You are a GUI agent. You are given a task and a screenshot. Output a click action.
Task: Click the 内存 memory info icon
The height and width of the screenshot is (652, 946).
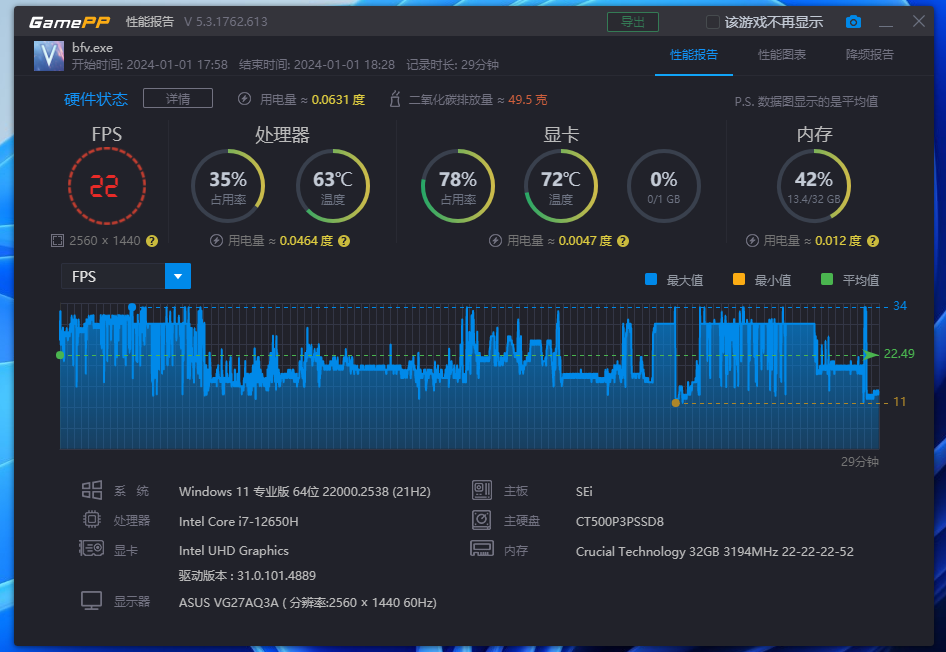pos(482,548)
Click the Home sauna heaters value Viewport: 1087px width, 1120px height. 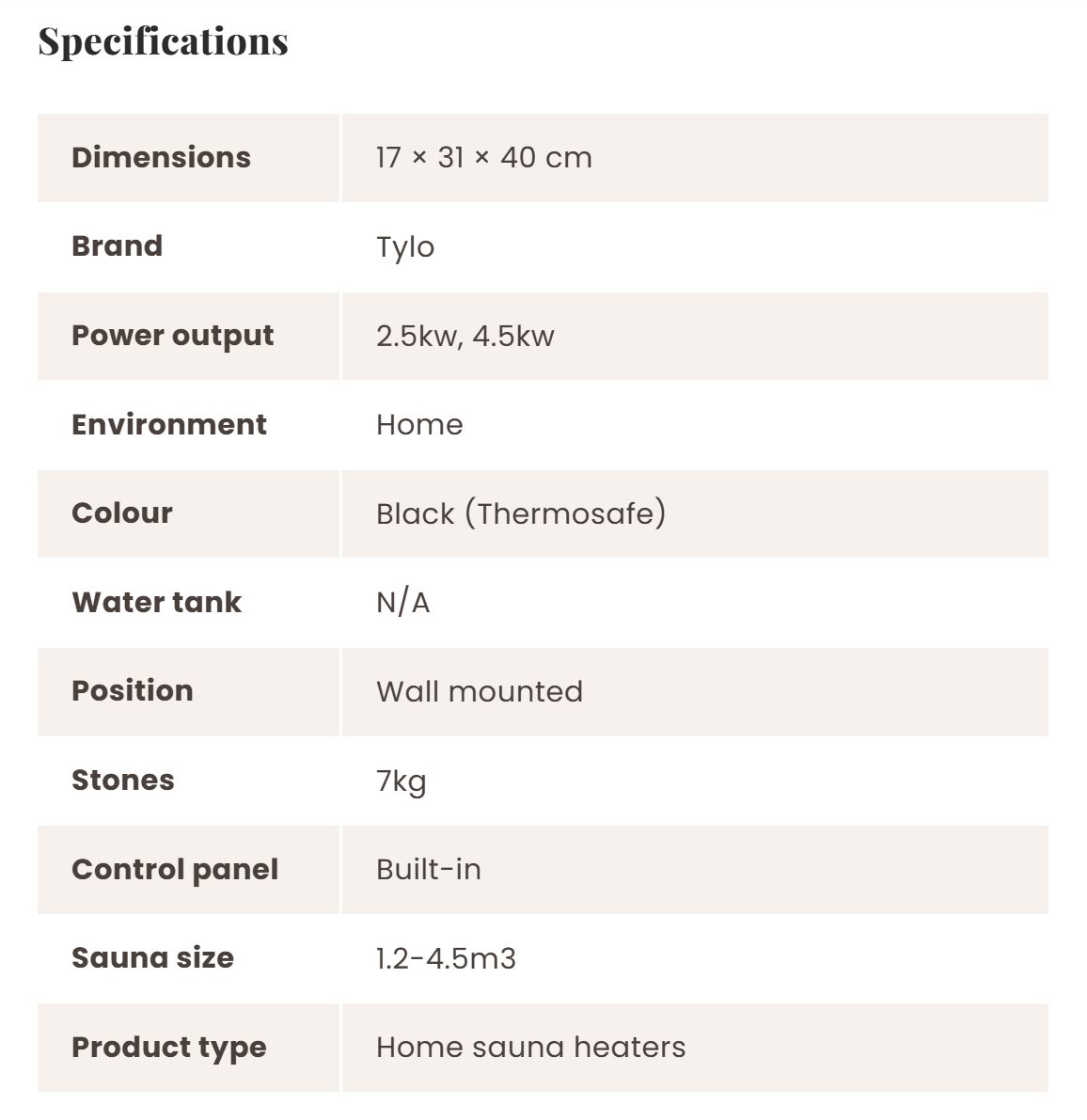pos(530,1047)
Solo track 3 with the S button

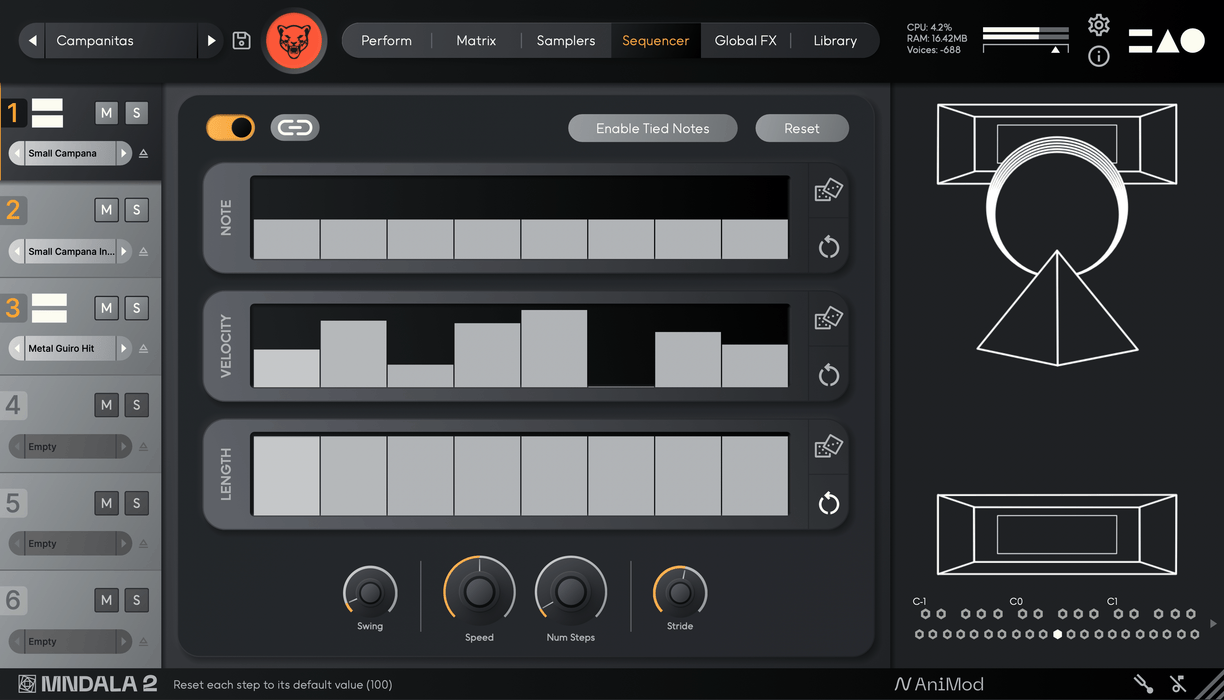(x=137, y=308)
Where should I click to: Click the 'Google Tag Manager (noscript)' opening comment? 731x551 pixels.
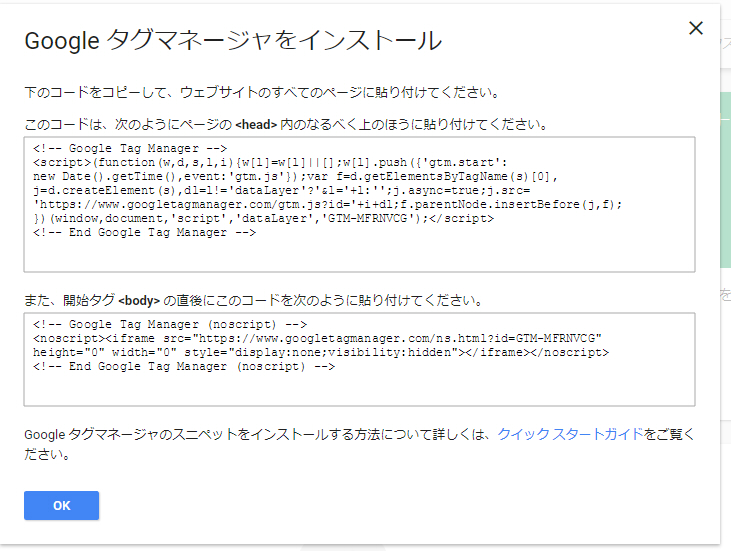coord(170,324)
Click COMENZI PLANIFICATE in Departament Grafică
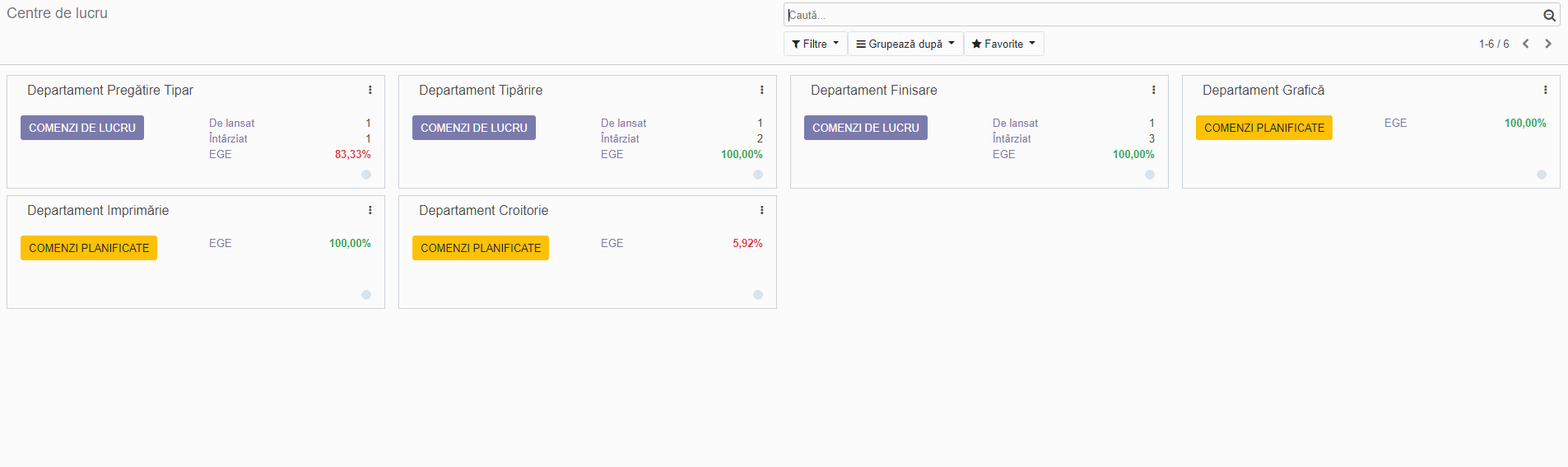The image size is (1568, 467). coord(1264,128)
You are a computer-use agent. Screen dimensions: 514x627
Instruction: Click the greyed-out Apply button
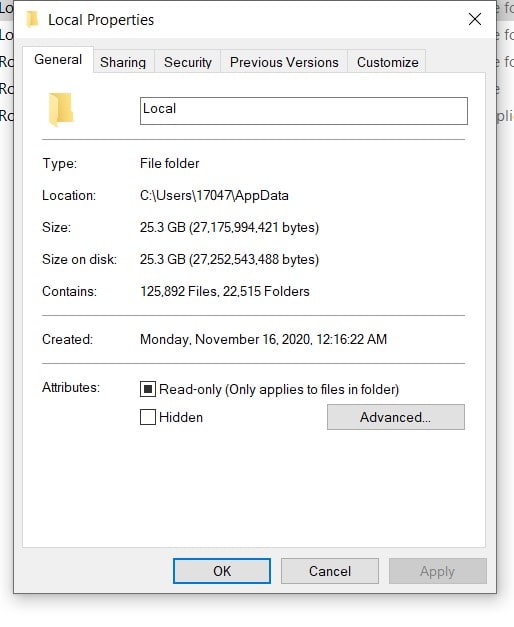438,571
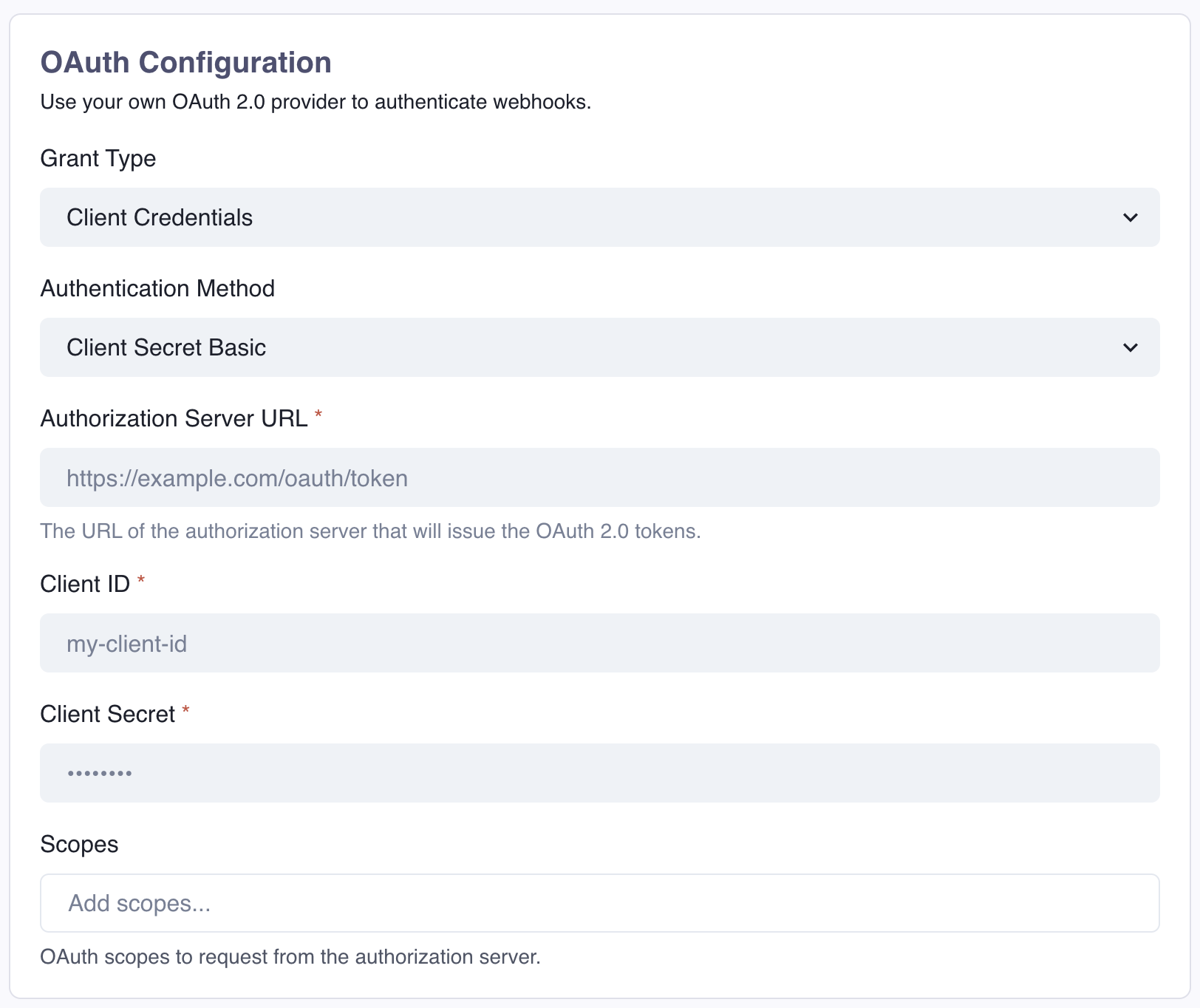Click the Authentication Method chevron icon
The width and height of the screenshot is (1200, 1008).
point(1131,347)
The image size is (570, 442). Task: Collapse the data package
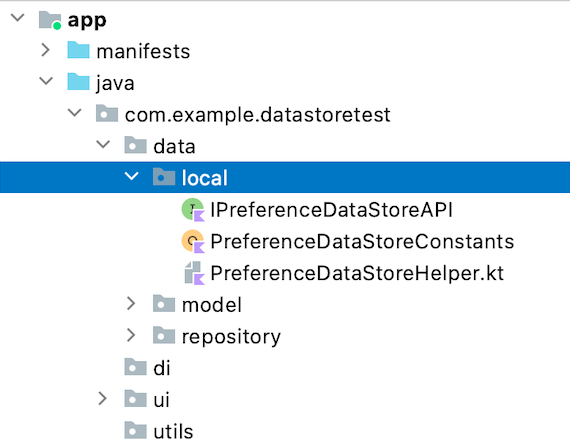pos(103,144)
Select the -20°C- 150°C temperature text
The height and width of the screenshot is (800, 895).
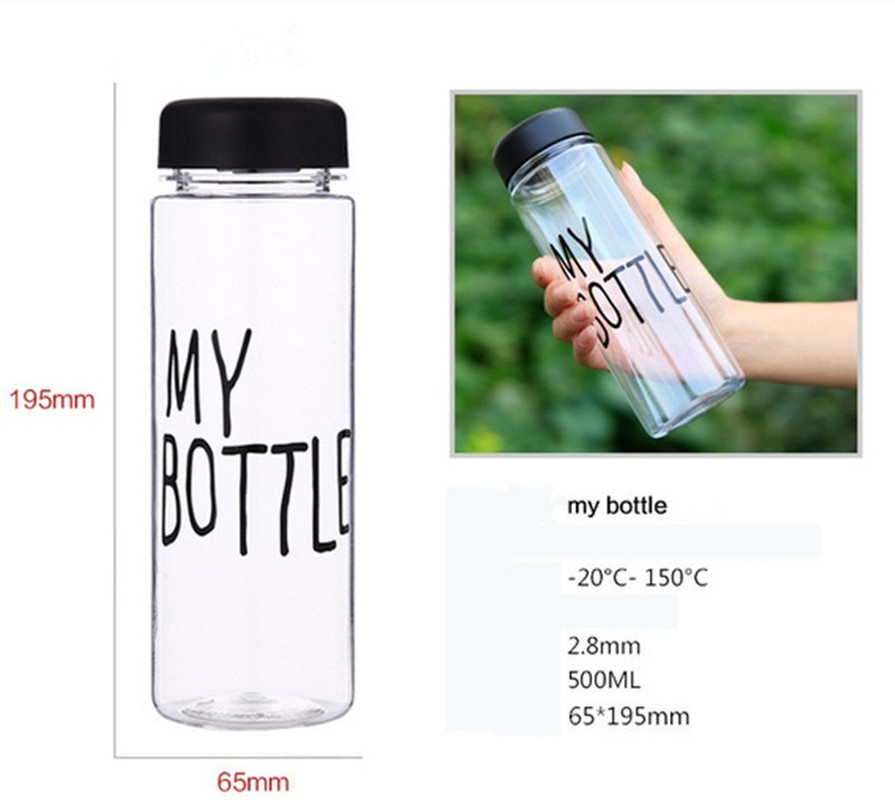pyautogui.click(x=638, y=578)
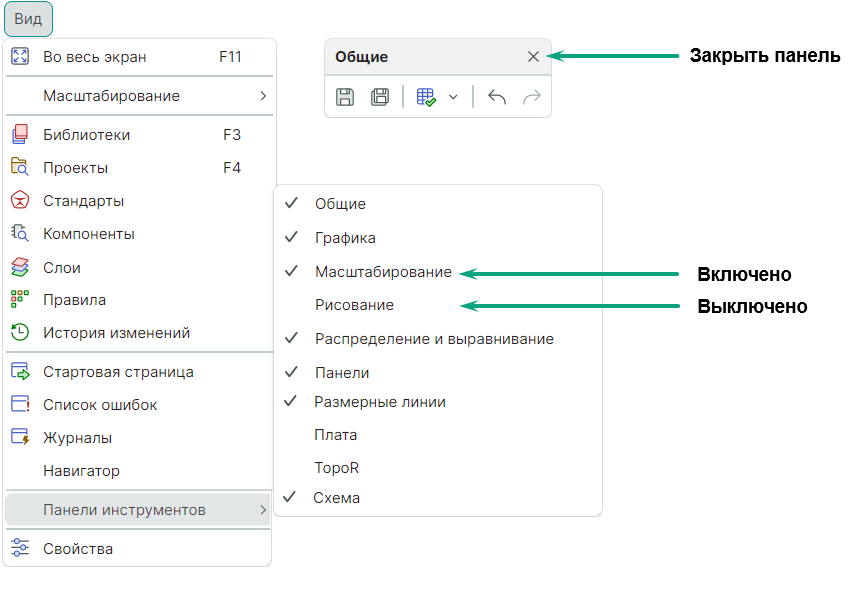Enable the TopoR toolbar

pos(337,468)
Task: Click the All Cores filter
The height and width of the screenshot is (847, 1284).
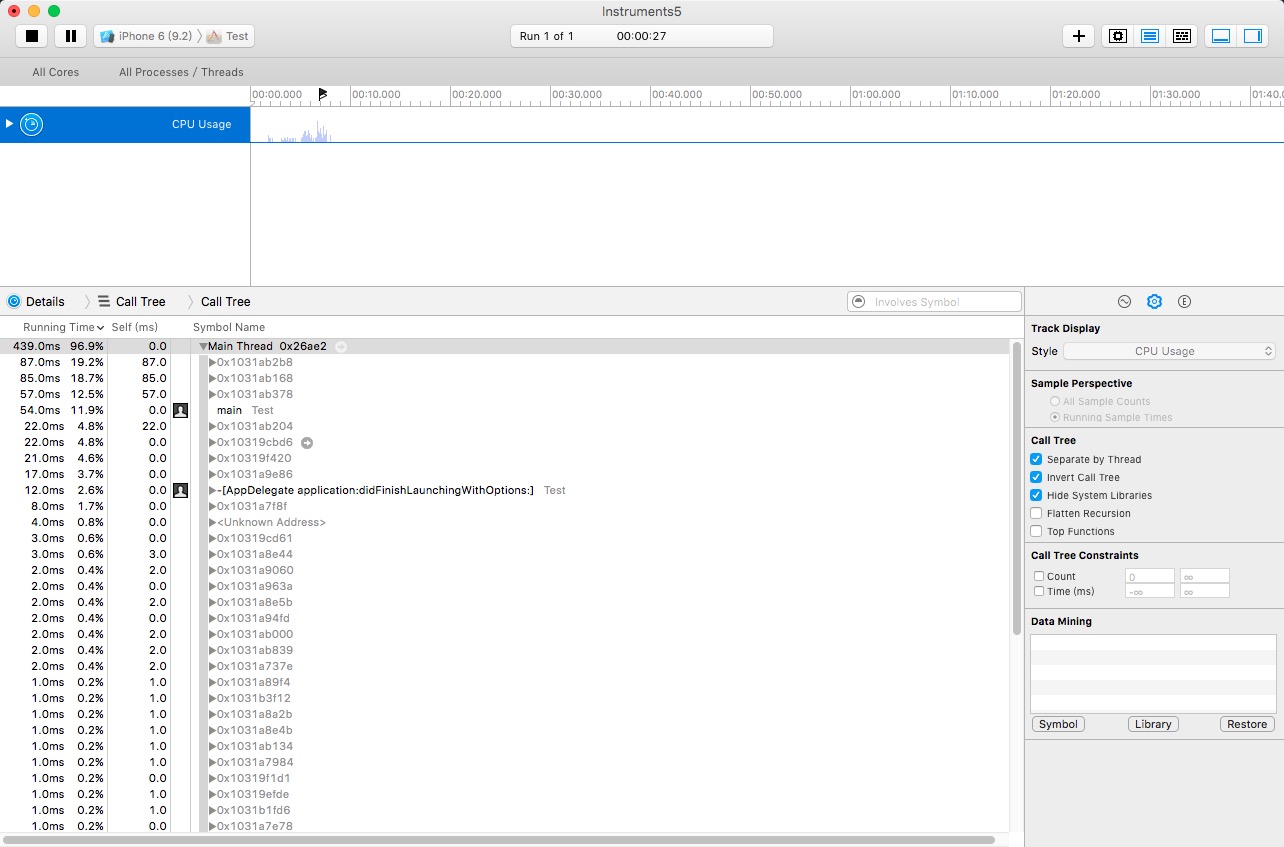Action: (55, 72)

··········

Locate "The image size is (570, 442)." in the entries above. Copy, exactly and only, the lines from that line to the end, leaving out the pictures.

The image size is (570, 442). Task: Collapse the data package
pos(103,144)
Select the -20°C- 150°C temperature text
The height and width of the screenshot is (800, 895).
pyautogui.click(x=638, y=578)
Enable the TopoR toolbar

pos(337,468)
Task: Click the All Cores filter
The height and width of the screenshot is (847, 1284).
Action: (55, 72)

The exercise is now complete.